**TEXT PASSAGE**.
━━━━━━━━━━━━━━━━━━━━

The problem started last year when, at a council meeting discussing the challenges for disabled adults in modern society, Martin asked: "Are we still letting mongols have sex with each other?" Despite saying he'd done nothing wrong, Martin was found guilty of breaching the members' code of conduct. Told to apologise, Martin – apparently blocking out the part where he inferred that disabled people shouldn't be allowed to breed – said mongol was a word he "was brought up with", and that it was "not a modern word". It was at this point I started to weaken and feel absolutely no sympathy for Martin (or Mayor Martin the Misunderstood, as I imagine he refers to himself).

"I wish I hadn't got it wrong. The committee want a new apology, and I will keep apologising until they fall over," he said, in perhaps the worst apology about an apology that has ever been spoken. "I'm sorry, I'm human, and I don't know what is wrong with my apologies." I can only imagine the frustration Martin feels living in a world where not only do people complain when an elected official uses hateful slurs at public meetings but complain again when you give them an apology you were forced to make and is absolutely terrible.

━━━━━━━━━━━━━━━━━━━━

**TASK**. Continue the passage above about the councillor's apologies for his remark at a council meeting, starting after its final sentence.

━━━━━━━━━━━━━━━━━━━━

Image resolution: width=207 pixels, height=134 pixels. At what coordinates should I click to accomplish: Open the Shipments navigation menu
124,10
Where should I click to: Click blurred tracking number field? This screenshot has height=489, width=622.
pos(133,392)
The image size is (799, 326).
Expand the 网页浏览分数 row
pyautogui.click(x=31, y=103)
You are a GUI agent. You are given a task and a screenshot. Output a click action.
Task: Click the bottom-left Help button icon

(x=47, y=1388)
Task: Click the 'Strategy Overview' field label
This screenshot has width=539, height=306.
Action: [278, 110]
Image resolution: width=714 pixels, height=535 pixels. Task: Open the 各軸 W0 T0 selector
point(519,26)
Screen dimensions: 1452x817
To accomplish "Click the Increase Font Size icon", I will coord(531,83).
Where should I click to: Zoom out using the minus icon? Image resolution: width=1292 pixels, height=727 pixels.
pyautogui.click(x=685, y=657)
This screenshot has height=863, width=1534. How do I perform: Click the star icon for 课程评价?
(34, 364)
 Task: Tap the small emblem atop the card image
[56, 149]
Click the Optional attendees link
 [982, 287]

━━━━━━━━━━━━━━━━━━━━

**EXERCISE RESPONSE**.
Clearly what no one understands is that people such as Martin are renegades, fighting against the oppressive march of PC progressives. "First they come for the disablist politicians, then the homophobic teachers." Before you know it, the Daily Mail will have closed its doors and people in positions of power will be going about their day without being a bigot to anyone.

Martin isn't even alone. Cornish councillor Collin Brewer hit the headlines last year for suggesting disabled children should be put down. Forced to resign not once but twice, Brewer was a victim of his own innovation, really. Much like Martin, Brewer didn't know why he'd launched into such an abusive rant at a council meeting, putting it simultaneously down to having a bad day, being "hot under the collar" after a budget cuts talk, and wanting to start a debate.

I like a debate. I also like to point out the ridiculousness of people, let alone politicians, talking about 10% of the population as if they are another species.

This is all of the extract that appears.